- [Task prompt] Write the entries out again. Each one must match exactly.

(Collected data)
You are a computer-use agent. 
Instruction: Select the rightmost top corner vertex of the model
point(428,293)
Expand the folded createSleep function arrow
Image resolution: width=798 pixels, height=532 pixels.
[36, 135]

- [The completed task]
You are a computer-use agent. 
Instruction: Select the rightmost top corner vertex of the model
point(428,293)
Expand the folded createSleep function arrow
Image resolution: width=798 pixels, height=532 pixels.
[36, 135]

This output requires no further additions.